TASK TO CARRY OUT » Each line below should be reproduced without any alteration.

--- START ---

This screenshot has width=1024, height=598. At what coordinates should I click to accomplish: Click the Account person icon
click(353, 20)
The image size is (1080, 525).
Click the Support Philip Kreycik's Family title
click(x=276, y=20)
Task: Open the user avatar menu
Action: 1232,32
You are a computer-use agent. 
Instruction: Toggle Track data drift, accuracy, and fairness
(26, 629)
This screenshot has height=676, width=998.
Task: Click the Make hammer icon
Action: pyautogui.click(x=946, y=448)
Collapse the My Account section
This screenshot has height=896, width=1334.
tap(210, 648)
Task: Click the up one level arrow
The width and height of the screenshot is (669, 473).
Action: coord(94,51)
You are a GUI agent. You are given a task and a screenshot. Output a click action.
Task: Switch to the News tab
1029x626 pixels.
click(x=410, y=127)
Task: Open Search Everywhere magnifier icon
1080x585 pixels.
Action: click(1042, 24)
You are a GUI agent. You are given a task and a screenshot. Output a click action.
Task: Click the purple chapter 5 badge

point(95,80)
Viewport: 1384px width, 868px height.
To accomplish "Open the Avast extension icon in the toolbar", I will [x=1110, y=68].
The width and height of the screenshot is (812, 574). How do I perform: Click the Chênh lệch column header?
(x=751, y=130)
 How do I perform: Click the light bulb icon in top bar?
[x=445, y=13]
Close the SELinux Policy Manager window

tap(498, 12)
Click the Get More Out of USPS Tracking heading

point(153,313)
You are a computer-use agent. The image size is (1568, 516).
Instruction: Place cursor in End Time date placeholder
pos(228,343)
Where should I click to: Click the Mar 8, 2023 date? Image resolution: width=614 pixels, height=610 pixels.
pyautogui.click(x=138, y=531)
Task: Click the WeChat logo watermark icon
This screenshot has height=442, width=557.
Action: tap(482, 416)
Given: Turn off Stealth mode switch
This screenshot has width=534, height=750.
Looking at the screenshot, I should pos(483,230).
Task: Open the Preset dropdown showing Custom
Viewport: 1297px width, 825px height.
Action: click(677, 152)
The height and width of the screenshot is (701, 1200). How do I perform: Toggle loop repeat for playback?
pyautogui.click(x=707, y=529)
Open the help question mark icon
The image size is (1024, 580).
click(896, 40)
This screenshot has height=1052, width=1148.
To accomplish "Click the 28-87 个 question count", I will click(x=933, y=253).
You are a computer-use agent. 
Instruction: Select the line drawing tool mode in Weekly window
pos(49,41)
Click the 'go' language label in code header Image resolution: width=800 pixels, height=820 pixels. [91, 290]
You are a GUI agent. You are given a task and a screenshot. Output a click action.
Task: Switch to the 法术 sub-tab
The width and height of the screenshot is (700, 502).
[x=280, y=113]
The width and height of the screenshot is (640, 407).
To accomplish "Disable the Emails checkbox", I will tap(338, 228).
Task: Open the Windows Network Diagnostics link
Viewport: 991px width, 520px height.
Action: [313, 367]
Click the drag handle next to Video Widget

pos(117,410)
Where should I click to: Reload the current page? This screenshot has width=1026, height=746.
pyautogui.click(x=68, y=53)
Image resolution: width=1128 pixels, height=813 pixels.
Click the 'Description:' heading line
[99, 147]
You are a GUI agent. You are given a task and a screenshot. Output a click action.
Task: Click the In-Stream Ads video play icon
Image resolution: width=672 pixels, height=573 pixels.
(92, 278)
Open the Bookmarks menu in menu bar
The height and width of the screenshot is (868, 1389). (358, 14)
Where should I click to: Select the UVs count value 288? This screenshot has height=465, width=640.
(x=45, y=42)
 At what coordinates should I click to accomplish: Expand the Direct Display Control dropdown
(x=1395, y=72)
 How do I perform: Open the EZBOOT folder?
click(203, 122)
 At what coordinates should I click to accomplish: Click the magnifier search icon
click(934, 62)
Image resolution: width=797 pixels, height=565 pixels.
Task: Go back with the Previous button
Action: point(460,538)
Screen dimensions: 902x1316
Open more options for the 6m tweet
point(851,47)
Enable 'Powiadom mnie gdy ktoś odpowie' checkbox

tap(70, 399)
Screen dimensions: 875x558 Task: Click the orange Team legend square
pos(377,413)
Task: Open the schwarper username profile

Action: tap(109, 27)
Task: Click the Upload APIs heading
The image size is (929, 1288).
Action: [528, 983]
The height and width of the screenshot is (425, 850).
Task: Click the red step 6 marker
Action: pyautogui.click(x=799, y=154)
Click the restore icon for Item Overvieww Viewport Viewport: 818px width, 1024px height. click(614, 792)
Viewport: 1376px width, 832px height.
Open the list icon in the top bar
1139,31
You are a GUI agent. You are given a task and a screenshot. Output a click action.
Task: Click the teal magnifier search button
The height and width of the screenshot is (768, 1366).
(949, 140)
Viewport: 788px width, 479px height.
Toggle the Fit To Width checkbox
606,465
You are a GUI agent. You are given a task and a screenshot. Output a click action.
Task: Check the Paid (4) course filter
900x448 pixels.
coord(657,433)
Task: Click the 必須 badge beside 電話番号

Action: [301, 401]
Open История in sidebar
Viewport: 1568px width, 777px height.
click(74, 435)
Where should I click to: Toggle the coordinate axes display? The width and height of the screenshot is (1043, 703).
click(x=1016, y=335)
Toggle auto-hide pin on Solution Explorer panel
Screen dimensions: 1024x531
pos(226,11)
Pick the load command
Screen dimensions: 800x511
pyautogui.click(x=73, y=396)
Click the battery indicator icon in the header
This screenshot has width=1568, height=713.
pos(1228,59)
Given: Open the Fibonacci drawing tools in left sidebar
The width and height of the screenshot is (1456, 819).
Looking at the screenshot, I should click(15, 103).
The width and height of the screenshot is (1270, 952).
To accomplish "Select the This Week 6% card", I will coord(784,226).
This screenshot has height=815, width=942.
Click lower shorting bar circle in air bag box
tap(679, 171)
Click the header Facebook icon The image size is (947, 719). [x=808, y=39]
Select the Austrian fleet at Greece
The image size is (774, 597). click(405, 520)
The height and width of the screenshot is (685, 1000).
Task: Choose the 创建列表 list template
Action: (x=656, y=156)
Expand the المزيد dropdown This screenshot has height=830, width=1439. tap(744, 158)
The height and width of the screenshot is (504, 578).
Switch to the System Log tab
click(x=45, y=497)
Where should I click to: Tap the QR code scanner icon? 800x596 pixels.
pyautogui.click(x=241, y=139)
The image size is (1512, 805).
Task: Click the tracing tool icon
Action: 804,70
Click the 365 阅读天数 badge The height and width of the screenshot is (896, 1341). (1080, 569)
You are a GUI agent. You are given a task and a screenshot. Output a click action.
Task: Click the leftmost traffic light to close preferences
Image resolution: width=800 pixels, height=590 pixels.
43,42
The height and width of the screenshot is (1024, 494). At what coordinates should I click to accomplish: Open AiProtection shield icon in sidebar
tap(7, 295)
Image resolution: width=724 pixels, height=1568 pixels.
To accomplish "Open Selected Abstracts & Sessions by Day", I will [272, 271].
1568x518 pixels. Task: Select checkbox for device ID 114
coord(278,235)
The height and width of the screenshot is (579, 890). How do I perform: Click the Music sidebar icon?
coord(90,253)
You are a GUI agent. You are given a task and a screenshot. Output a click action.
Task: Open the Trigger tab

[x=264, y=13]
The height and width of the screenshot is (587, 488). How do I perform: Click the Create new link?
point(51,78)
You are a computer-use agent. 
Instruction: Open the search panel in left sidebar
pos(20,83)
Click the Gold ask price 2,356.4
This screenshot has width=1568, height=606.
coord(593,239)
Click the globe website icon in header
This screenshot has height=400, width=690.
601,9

--- END ---

OUTPUT OF THE TASK »
This screenshot has width=1024, height=598. At what coordinates should I click to accomplish: Click the Account person icon
click(353, 20)
The image size is (1080, 525).
Click the Support Philip Kreycik's Family title
click(x=276, y=20)
Task: Open the user avatar menu
Action: 1232,32
You are a computer-use agent. 
Instruction: Toggle Track data drift, accuracy, and fairness
(26, 629)
This screenshot has height=676, width=998.
Task: Click the Make hammer icon
Action: pyautogui.click(x=946, y=448)
Collapse the My Account section
This screenshot has height=896, width=1334.
tap(210, 648)
Task: Click the up one level arrow
The width and height of the screenshot is (669, 473).
Action: coord(94,51)
You are a GUI agent. You are given a task and a screenshot. Output a click action.
Task: Switch to the News tab
1029x626 pixels.
click(x=410, y=127)
Task: Open Search Everywhere magnifier icon
1080x585 pixels.
Action: click(1042, 24)
You are a GUI agent. You are given a task and a screenshot. Output a click action.
Task: Click the purple chapter 5 badge

point(95,80)
Viewport: 1384px width, 868px height.
To accomplish "Open the Avast extension icon in the toolbar", I will [x=1110, y=68].
The width and height of the screenshot is (812, 574). How do I perform: Click the Chênh lệch column header?
(x=751, y=130)
 How do I perform: Click the light bulb icon in top bar?
[x=445, y=13]
Close the SELinux Policy Manager window

tap(498, 12)
Click the Get More Out of USPS Tracking heading

point(153,313)
You are a computer-use agent. The image size is (1568, 516).
Instruction: Place cursor in End Time date placeholder
pos(228,343)
Where should I click to: Click the Mar 8, 2023 date? Image resolution: width=614 pixels, height=610 pixels.
pyautogui.click(x=138, y=531)
Task: Click the WeChat logo watermark icon
This screenshot has height=442, width=557.
Action: tap(482, 416)
Given: Turn off Stealth mode switch
This screenshot has width=534, height=750.
Looking at the screenshot, I should pos(483,230).
Task: Open the Preset dropdown showing Custom
Viewport: 1297px width, 825px height.
Action: click(677, 152)
The height and width of the screenshot is (701, 1200). How do I perform: Toggle loop repeat for playback?
pyautogui.click(x=707, y=529)
Open the help question mark icon
The image size is (1024, 580).
click(896, 40)
This screenshot has height=1052, width=1148.
To accomplish "Click the 28-87 个 question count", I will click(x=933, y=253).
You are a computer-use agent. 
Instruction: Select the line drawing tool mode in Weekly window
pos(49,41)
Click the 'go' language label in code header Image resolution: width=800 pixels, height=820 pixels. [91, 290]
You are a GUI agent. You are given a task and a screenshot. Output a click action.
Task: Switch to the 法术 sub-tab
The width and height of the screenshot is (700, 502).
[x=280, y=113]
The width and height of the screenshot is (640, 407).
To accomplish "Disable the Emails checkbox", I will tap(338, 228).
Task: Open the Windows Network Diagnostics link
Viewport: 991px width, 520px height.
Action: [313, 367]
Click the drag handle next to Video Widget

pos(117,410)
Where should I click to: Reload the current page? This screenshot has width=1026, height=746.
pyautogui.click(x=68, y=53)
Image resolution: width=1128 pixels, height=813 pixels.
Click the 'Description:' heading line
[99, 147]
You are a GUI agent. You are given a task and a screenshot. Output a click action.
Task: Click the In-Stream Ads video play icon
Image resolution: width=672 pixels, height=573 pixels.
(92, 278)
Open the Bookmarks menu in menu bar
The height and width of the screenshot is (868, 1389). (358, 14)
Where should I click to: Select the UVs count value 288? This screenshot has height=465, width=640.
(x=45, y=42)
 At what coordinates should I click to accomplish: Expand the Direct Display Control dropdown
(x=1395, y=72)
 How do I perform: Open the EZBOOT folder?
click(203, 122)
 At what coordinates should I click to accomplish: Click the magnifier search icon
click(934, 62)
Image resolution: width=797 pixels, height=565 pixels.
Task: Go back with the Previous button
Action: point(460,538)
Screen dimensions: 902x1316
Open more options for the 6m tweet
point(851,47)
Enable 'Powiadom mnie gdy ktoś odpowie' checkbox

tap(70, 399)
Screen dimensions: 875x558 Task: Click the orange Team legend square
pos(377,413)
Task: Open the schwarper username profile

Action: tap(109, 27)
Task: Click the Upload APIs heading
The image size is (929, 1288).
Action: [528, 983]
The height and width of the screenshot is (425, 850).
Task: Click the red step 6 marker
Action: pyautogui.click(x=799, y=154)
Click the restore icon for Item Overvieww Viewport Viewport: 818px width, 1024px height. click(614, 792)
Viewport: 1376px width, 832px height.
Open the list icon in the top bar
1139,31
You are a GUI agent. You are given a task and a screenshot. Output a click action.
Task: Click the teal magnifier search button
The height and width of the screenshot is (768, 1366).
(949, 140)
Viewport: 788px width, 479px height.
Toggle the Fit To Width checkbox
606,465
You are a GUI agent. You are given a task and a screenshot. Output a click action.
Task: Check the Paid (4) course filter
900x448 pixels.
coord(657,433)
Task: Click the 必須 badge beside 電話番号

Action: [301, 401]
Open История in sidebar
Viewport: 1568px width, 777px height.
click(74, 435)
Where should I click to: Toggle the coordinate axes display? The width and height of the screenshot is (1043, 703).
click(x=1016, y=335)
Toggle auto-hide pin on Solution Explorer panel
Screen dimensions: 1024x531
pos(226,11)
Pick the load command
Screen dimensions: 800x511
pyautogui.click(x=73, y=396)
Click the battery indicator icon in the header
This screenshot has width=1568, height=713.
pos(1228,59)
Given: Open the Fibonacci drawing tools in left sidebar
The width and height of the screenshot is (1456, 819).
Looking at the screenshot, I should click(15, 103).
The width and height of the screenshot is (1270, 952).
To accomplish "Select the This Week 6% card", I will coord(784,226).
This screenshot has height=815, width=942.
Click lower shorting bar circle in air bag box
tap(679, 171)
Click the header Facebook icon The image size is (947, 719). [x=808, y=39]
Select the Austrian fleet at Greece
The image size is (774, 597). click(405, 520)
The height and width of the screenshot is (685, 1000).
Task: Choose the 创建列表 list template
Action: (x=656, y=156)
Expand the المزيد dropdown This screenshot has height=830, width=1439. tap(744, 158)
The height and width of the screenshot is (504, 578).
Switch to the System Log tab
click(x=45, y=497)
Where should I click to: Tap the QR code scanner icon? 800x596 pixels.
pyautogui.click(x=241, y=139)
The image size is (1512, 805).
Task: Click the tracing tool icon
Action: 804,70
Click the 365 阅读天数 badge The height and width of the screenshot is (896, 1341). (1080, 569)
You are a GUI agent. You are given a task and a screenshot. Output a click action.
Task: Click the leftmost traffic light to close preferences
Image resolution: width=800 pixels, height=590 pixels.
43,42
The height and width of the screenshot is (1024, 494). At what coordinates should I click to accomplish: Open AiProtection shield icon in sidebar
tap(7, 295)
Image resolution: width=724 pixels, height=1568 pixels.
To accomplish "Open Selected Abstracts & Sessions by Day", I will [272, 271].
1568x518 pixels. Task: Select checkbox for device ID 114
coord(278,235)
The height and width of the screenshot is (579, 890). How do I perform: Click the Music sidebar icon?
coord(90,253)
You are a GUI agent. You are given a task and a screenshot. Output a click action.
Task: Open the Trigger tab

[x=264, y=13]
The height and width of the screenshot is (587, 488). How do I perform: Click the Create new link?
point(51,78)
You are a computer-use agent. 
Instruction: Open the search panel in left sidebar
pos(20,83)
Click the Gold ask price 2,356.4
This screenshot has width=1568, height=606.
coord(593,239)
Click the globe website icon in header
This screenshot has height=400, width=690.
601,9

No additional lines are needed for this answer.